Six-dimensional ab initio potential energy surface and bound States for He-H2S complex

We present a new six-dimensional potential energy surface for He-H2S including the intramolecular Q1, Q2, and Q3 normal modes for the ν1 symmetric stretching, ν2 bending and ν3 asymmetric stretching of H2S. The potential was calculated at the coupled-cluster singles and doubles with noniterative inclusion of connected triples [CCSD(T)]-F12a level with augmented correlation-consistent polarized-valence triple-zeta (aug-cc-pVTZ) basis set plus the midpoint bond function (3s3p2d1f1g). Three vibrationally averaged potentials with H2S at the vibrational ground state ν1 as well as the excited states ν2 and ν3 were generated from the integration of the six-dimensional potential over the Q1, Q2 and Q3 coordinates.
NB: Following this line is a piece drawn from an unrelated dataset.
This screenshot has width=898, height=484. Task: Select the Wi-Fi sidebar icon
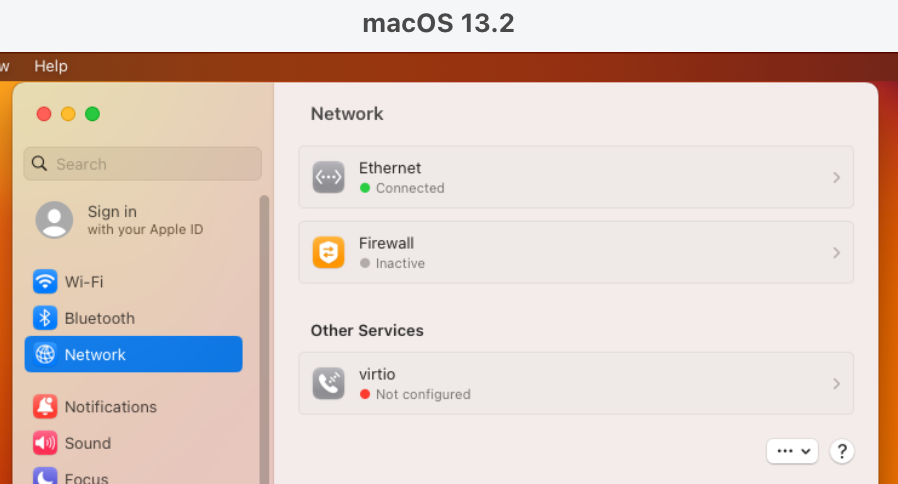[x=45, y=281]
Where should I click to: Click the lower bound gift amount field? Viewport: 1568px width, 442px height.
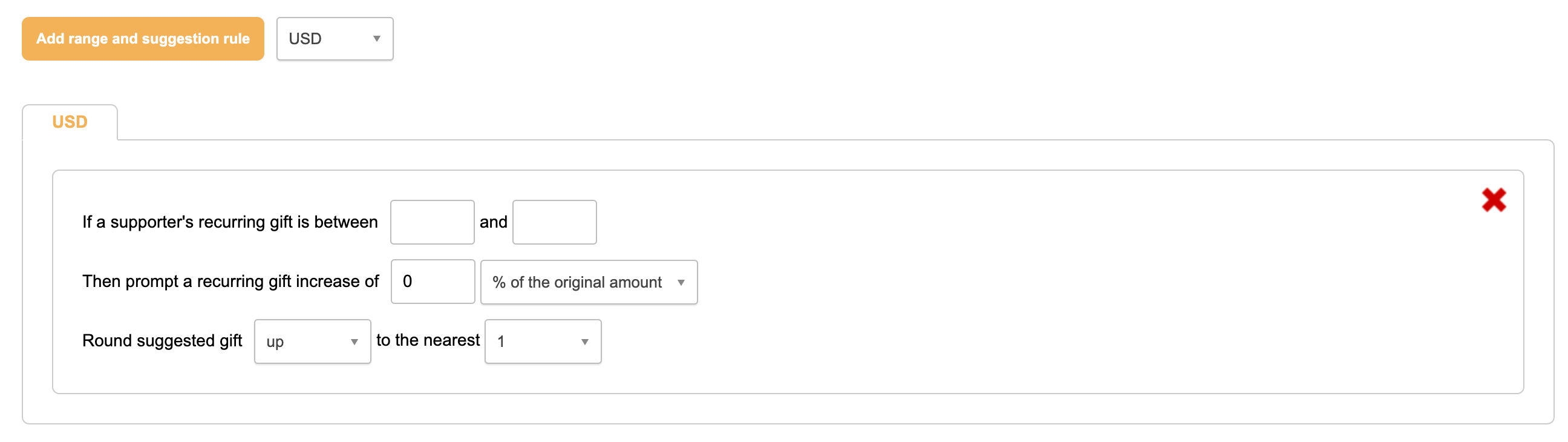pyautogui.click(x=432, y=222)
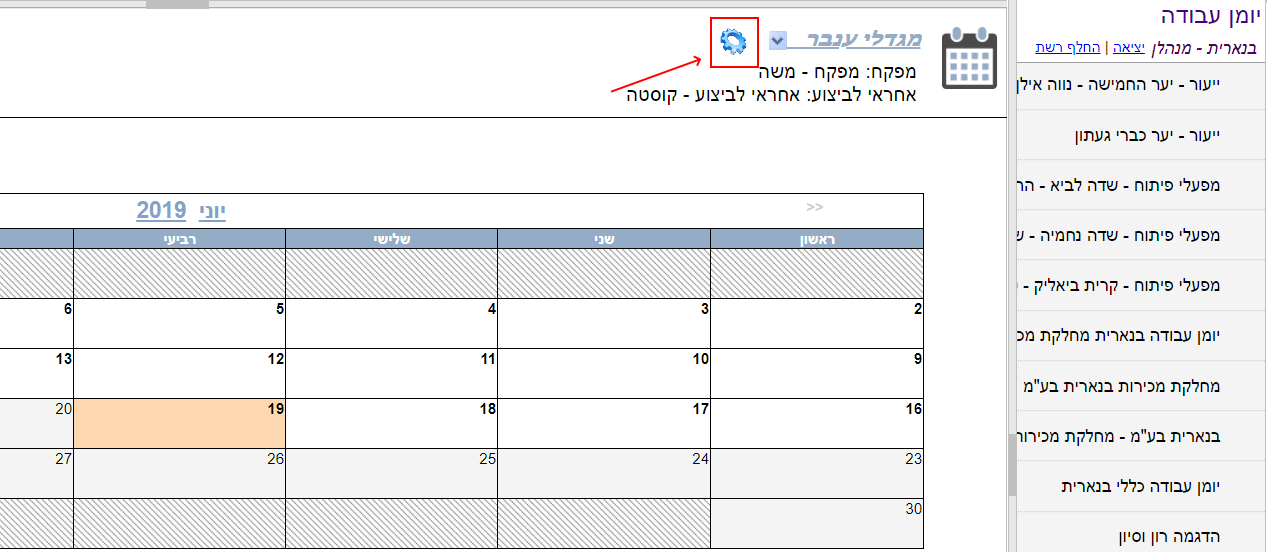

Each potential has a planar T-shaped global minimum, a planar local minimum, two inplane saddle points as well as an out-plane saddle point. The global minimum is located at R=3.46 A, θ=109.9° and φ=0.0° with a well depth of 35.301 cm−1. The radial discrete variable representation/angular finite basis representation method and the Lanczos algorithm were employed to calculate the rovibrational energy levels. The calculated band origins are blue-shifted (0.025 cm−1 and 0.031 cm−1) and (0.041 cm−1 and 0.060 cm−1) for He-(para-H2S) and He-(ortho-H2S) in the ν2 and ν3 region of the H2S molecule, respectively.